Como está o seu pote?

Estive pensando sobre tudo que me aconteceu nos últimos dois anos, e achava que uma ventania seria suficiente para levar dores, mágoas, erros e a cruz que decidi carregar. Nem sempre os meus amigos concordam com isso, mas acredito que não foi a ventania que levou o peso que eu senti, mas as minhas escolhas.

Frases de incentivo, preceitos diários, receitas prontas para a felicidade é tudo o que se vê, tudo que se tem, hoje, na internet. Mas por que continuei vazia? Acho que estava esperando o biscoito certo para encher o pote, e não deu certo. Não conseguia ver que o amor do qual eu precisava naquele momento era o próprio.

Existe uma casa dentro de você chamada coração. Pense em quantas pessoas entraram nela! Pensou? Agora separe aquelas que ti fizeram felizes, aquelas que te machucaram e até mesmo aquelas que bateram na porta, mas não entraram. Você se sente cheio? Tenho certeza que ainda se sente vazio, mesmo olhando para as pessoas que te fizeram felizes. De todas as pessoas que bateram e ficaram, uma única você não permitiu que entrasse: você mesmo. É isso, você mesmo!

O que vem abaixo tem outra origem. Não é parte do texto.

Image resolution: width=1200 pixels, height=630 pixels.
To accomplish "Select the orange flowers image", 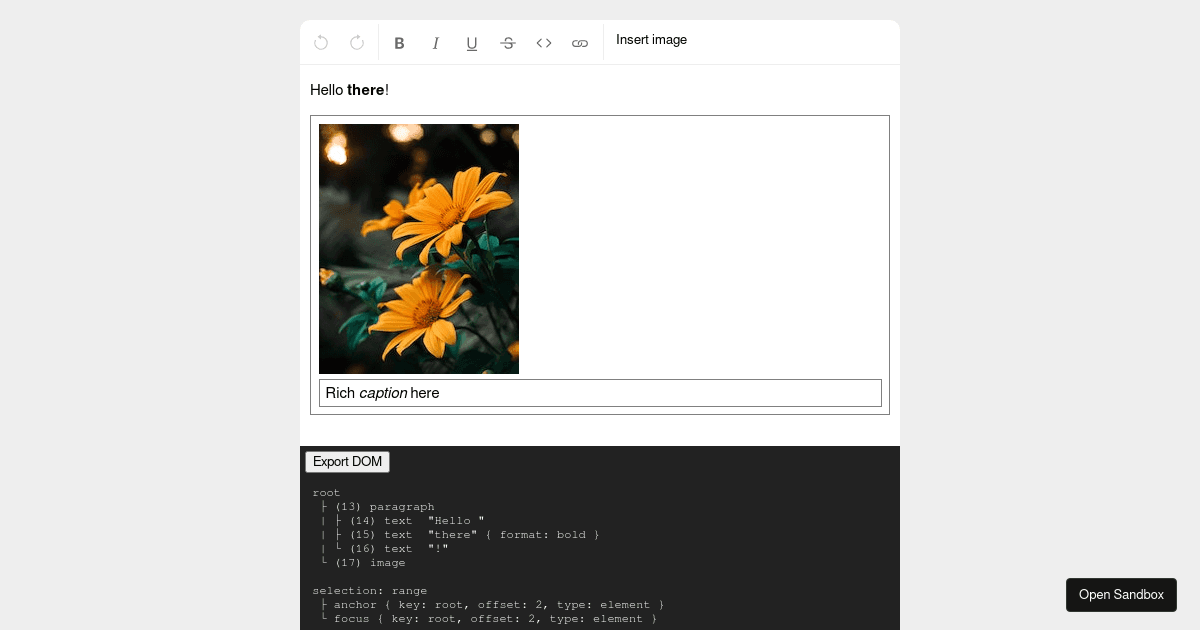I will [x=418, y=249].
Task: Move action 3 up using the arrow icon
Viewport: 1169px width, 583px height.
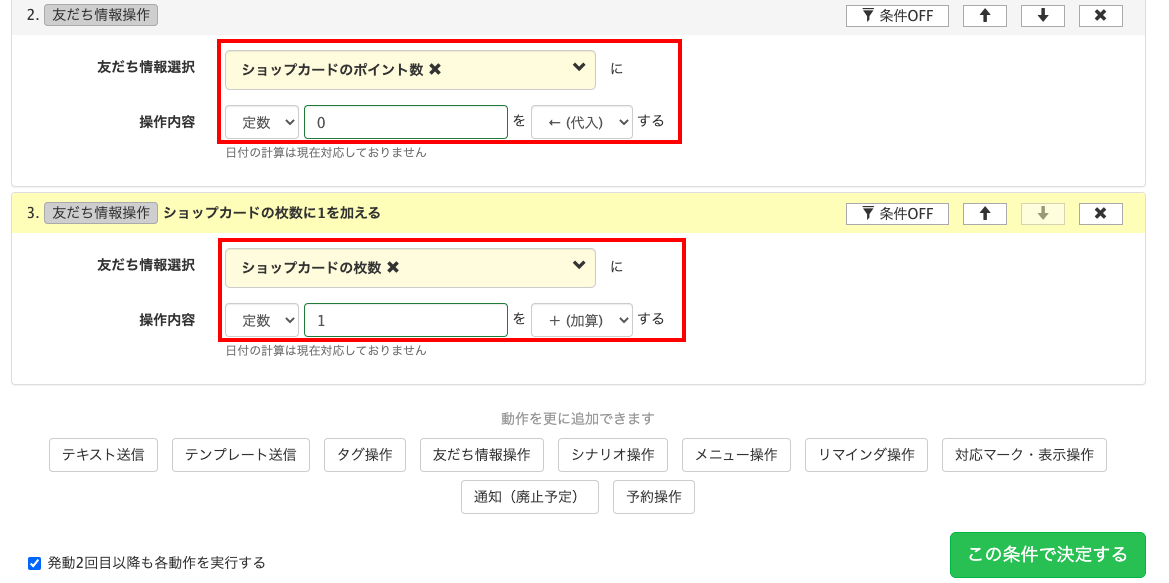Action: point(984,213)
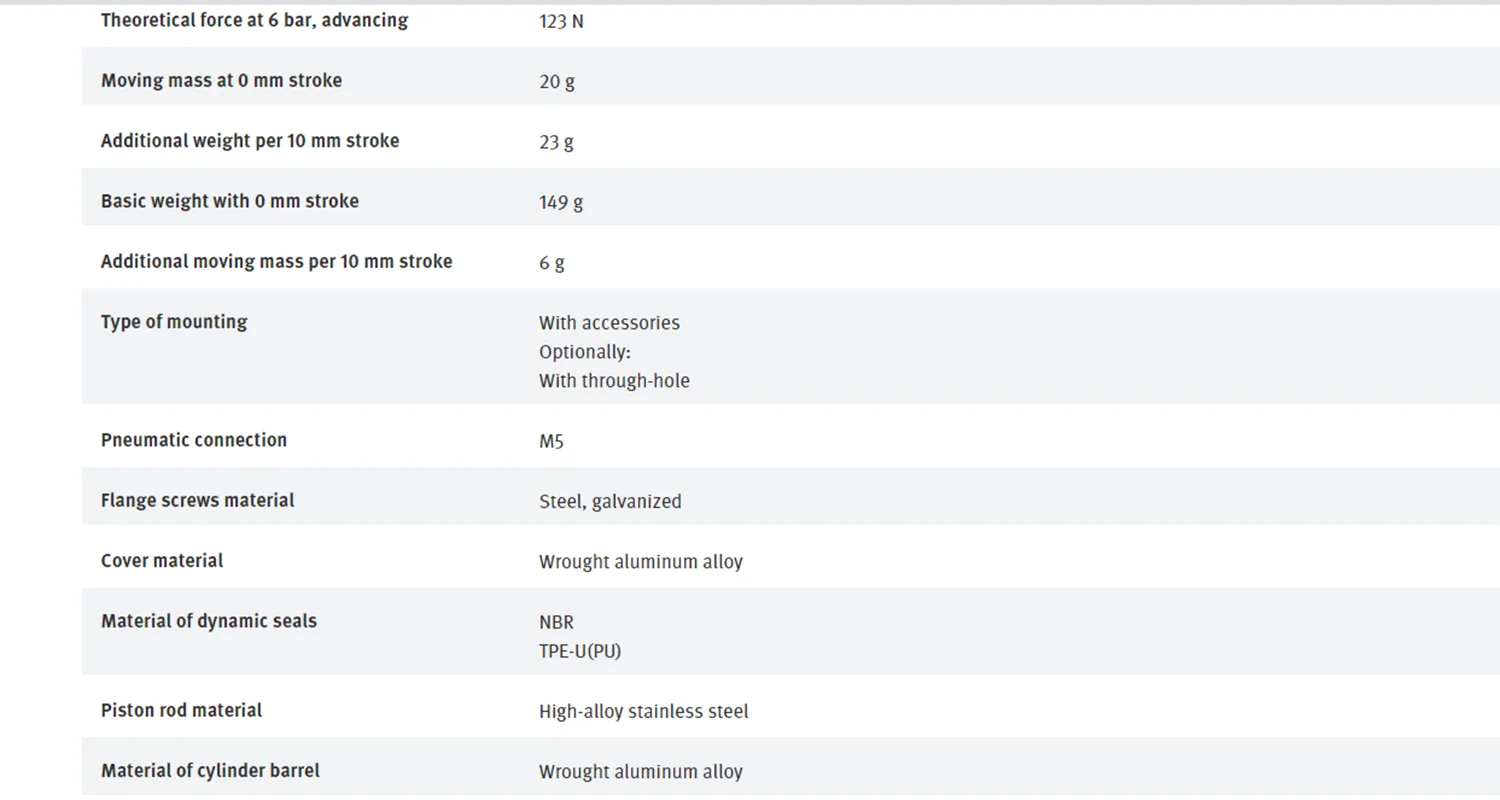Click the "Steel, galvanized" flange screws value
Screen dimensions: 1500x800
[610, 502]
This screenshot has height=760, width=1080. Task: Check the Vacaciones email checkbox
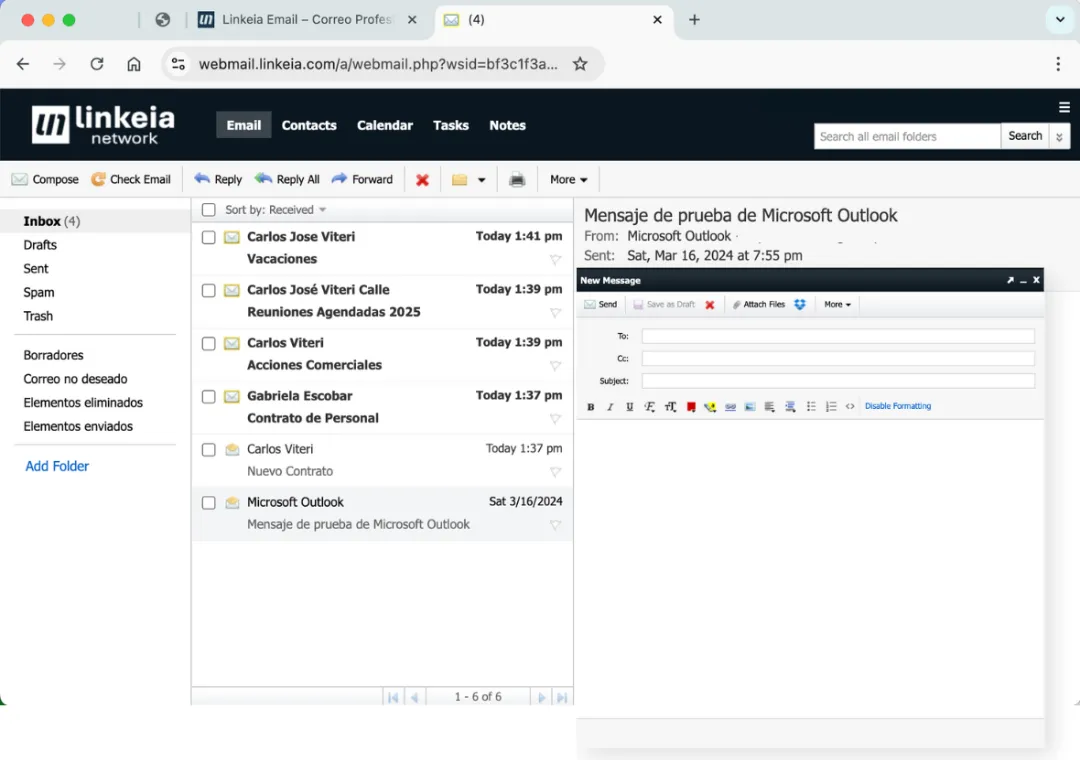point(209,238)
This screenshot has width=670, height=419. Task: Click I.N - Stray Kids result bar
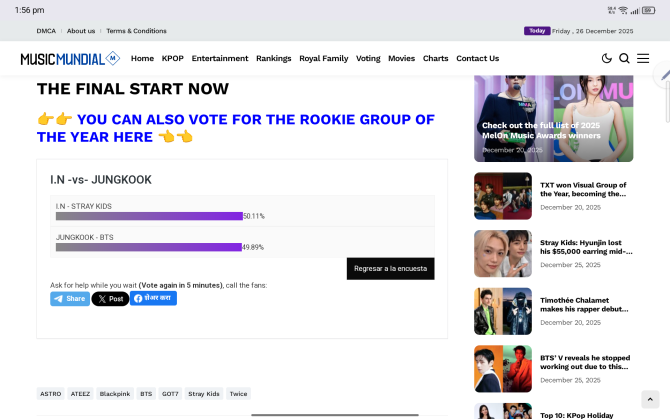149,215
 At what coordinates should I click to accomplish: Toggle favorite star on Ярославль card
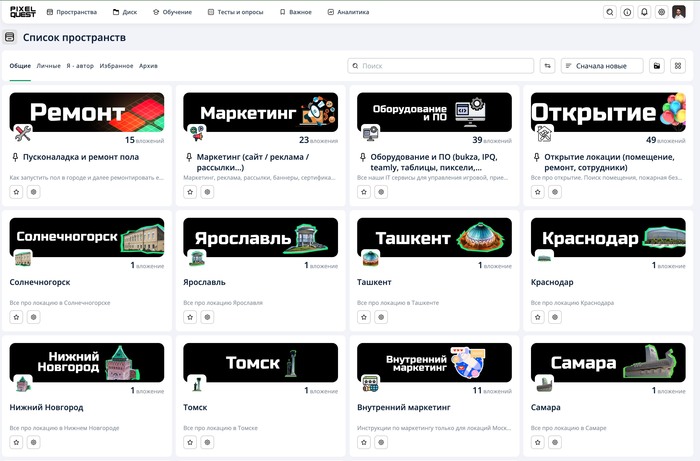[x=190, y=317]
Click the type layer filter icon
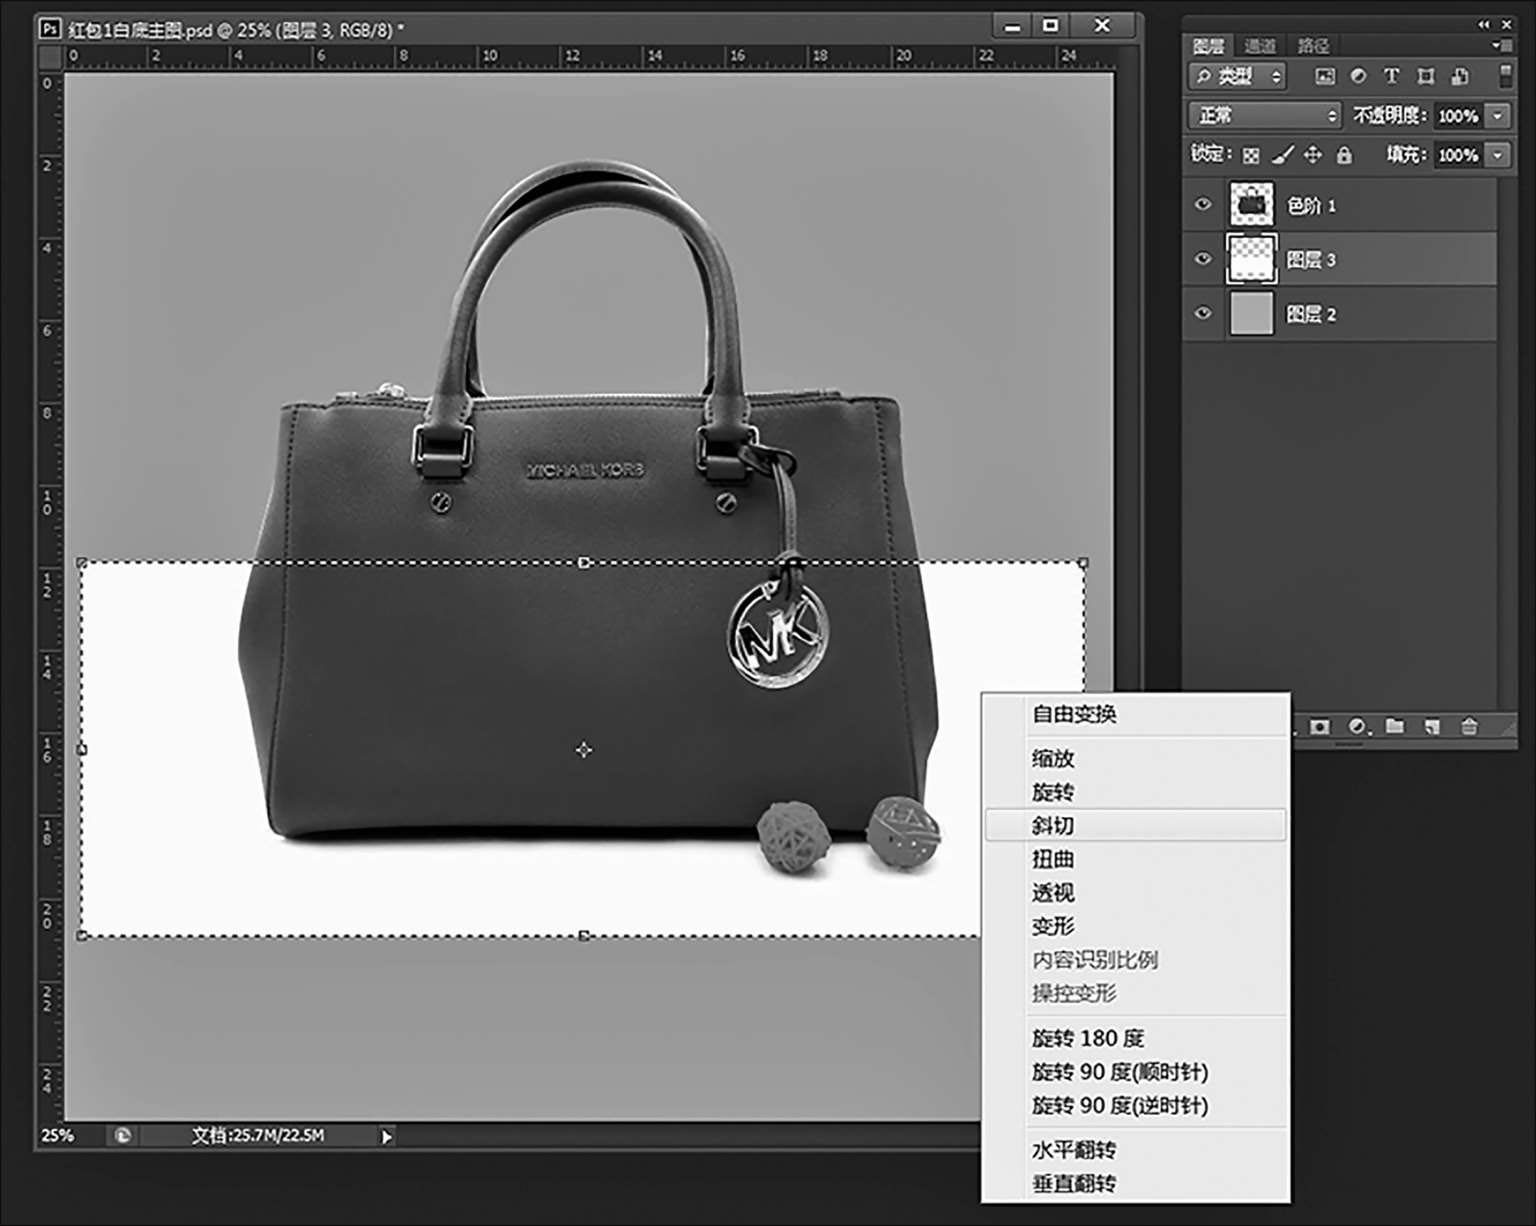 (x=1391, y=76)
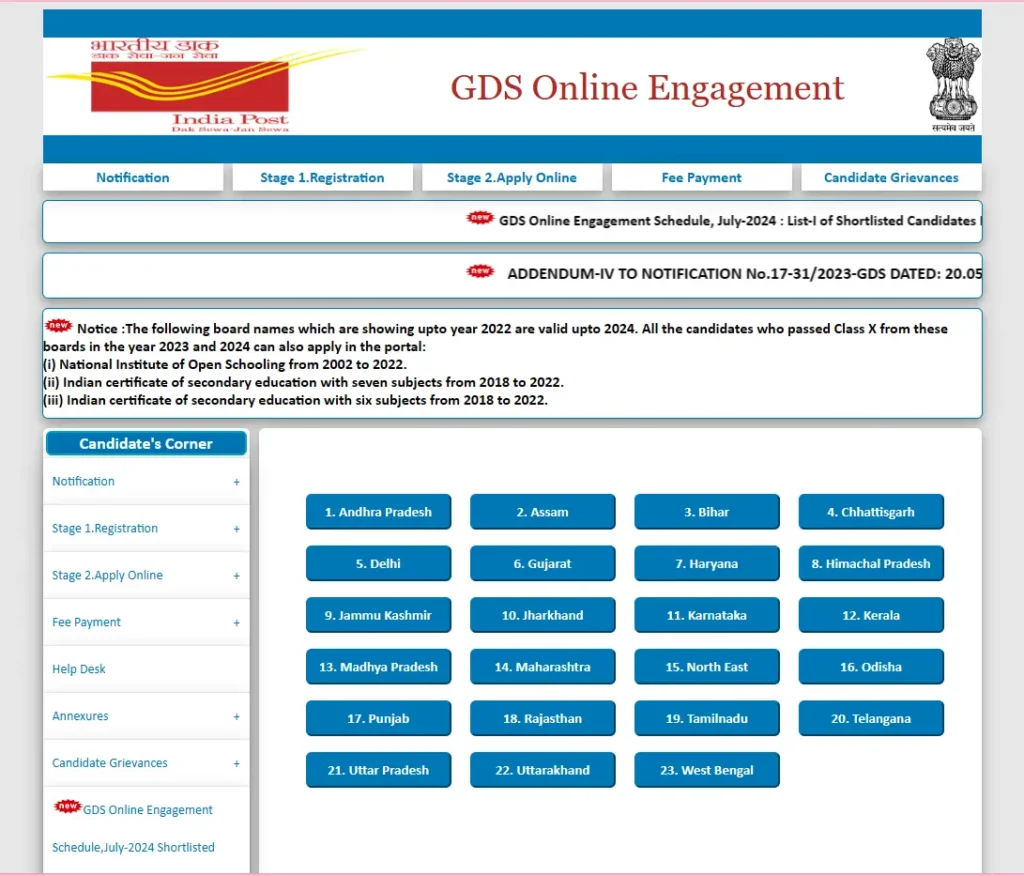Open the Help Desk sidebar link

pyautogui.click(x=79, y=669)
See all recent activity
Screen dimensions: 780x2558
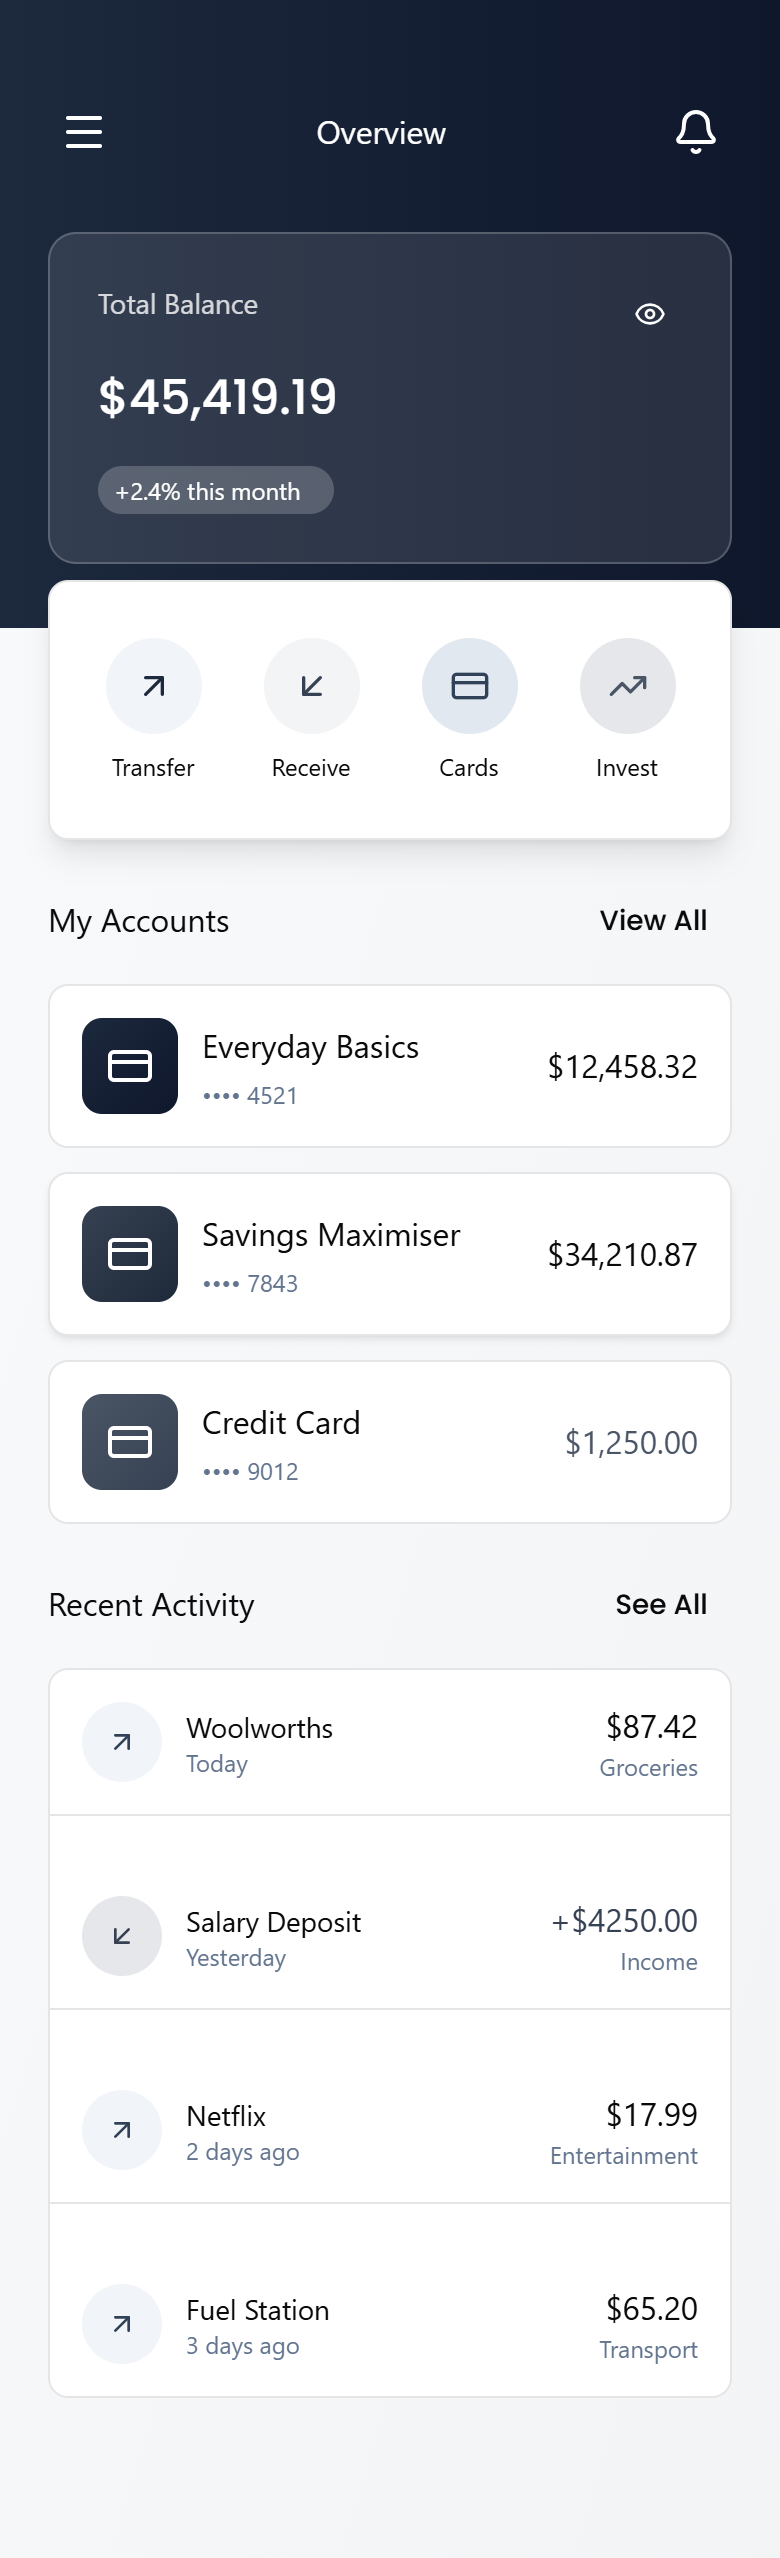(661, 1604)
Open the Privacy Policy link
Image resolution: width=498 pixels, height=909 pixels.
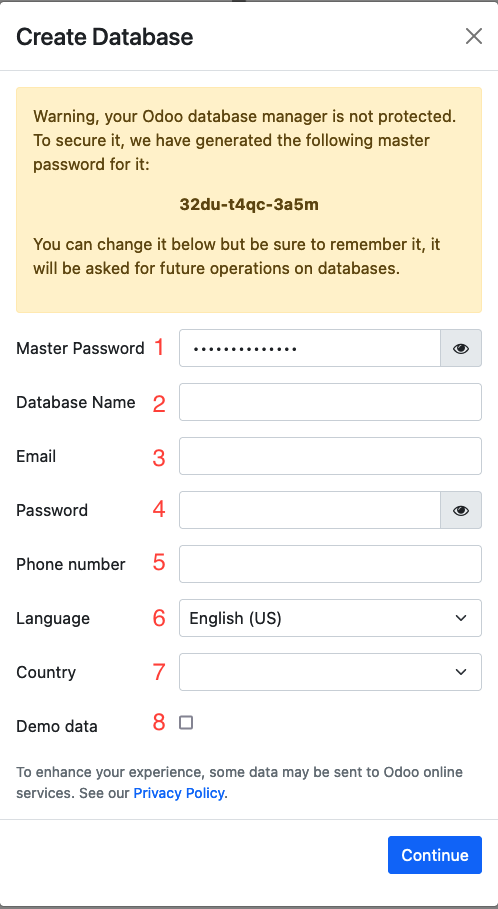click(179, 793)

Amor próprio não é o mesmo que egoísmo. Amar a si mesmo é encher seu pote: com seus sonhos, com suas frustrações, com seus defeitos e com suas qualidades. E no final, saber que você é essencial para você e só então, para o mundo que ti cerca.

Agora, vem cá. Quantas vezes você matou a si mesmo? Como assim matar a si mesmo? Deixar seu bem-estar de lado, seus sonhos, seus medos, abdicar do seu futuro, para cuidar do futuro de alguém que você pensou amar, mais do que a si mesmo. Ah, chegou a matar seu próprio ego, não é?! Sim, eu sei que é doloroso, mas se o seu pote fosse preenchido da maneira que eu te falei, a dor fosse menor.

Foi nesse momento que eu esperei que a ventania varresse as minhas escolhas. E eu me frustrei. Ela só varreu a poeira deixada pelas minhas lágrimas, que virou minha única lembrança. Entrei em um poço e achava que não iria sair. Esperei por ajuda. Tive algumas. Eram temporárias. Da mesma forma que chegaram, partiram. Eu sei, elas tinham seus próprios potes para encher.

O que precisei enxergar? Que eu mereço a minha própria companhia. Que nem sempre ter alguém do lado, significa estar cheio. Até nesses momentos, estive vazia. E foi nesse momento que me enchi de amor próprio.

Uma luz antes apagada agora acende. Ela quis brilhar por conta própria. Esse brilho é tão importante, quanto a garotinha(o) que chorava dentro de mim. Hoje ela não espera por algo ou alguém para ser feliz, pois ela já é. E, quando os dias frios batem, ela irradia luz para se aquecer.

Esse pote está cheio. Cheio de amor próprio, que agora tem permitido sorri quando entram e saem pessoas dele. Afinal, do que o seu pote está cheio?

Um xero enorme no seu potinho, chamado coração!

8 comentários em “Como está o seu pote?”

  1. Essa foi uma leitura que me tocou de verdade. Encher os nossos corações de nós mesmos é uma tarefa tão difícil quando estamos afogados em um poço fundo de tristeza… Mas, sem dúvidas, é o caminho certo a ser tomado

    1. Nunca é uma tarefa fácil, principalmente, quando estamos em mar aberto nos afogando. Sem dúvidas, as escolhas no agora farão toda a diferença para voê miga!

    1. Conversar contigo e com a Ju sempre me deixa bem. Você é uma pessoa incrivel, Bru que merece ser conhecida pelo mundo, amo tanto o seu trabalho. O minimo que posso fazer é ouvir sempre que você precisar!

  2. Que coisa mais linda de se ler! A coisa mais importante na nossa vida merece ser nossa própria vida. Nossas experiências e nossa alma. Você me emociona com suas reflexões Amanda!
    Beijinhos!

    1. Sem dúvidas Evany! Estar satisfeito com nossa presença não tem preço, e estar bem com a nossa alma nos torna ainda mais capazes de seguirmos, mesmo sozinhos!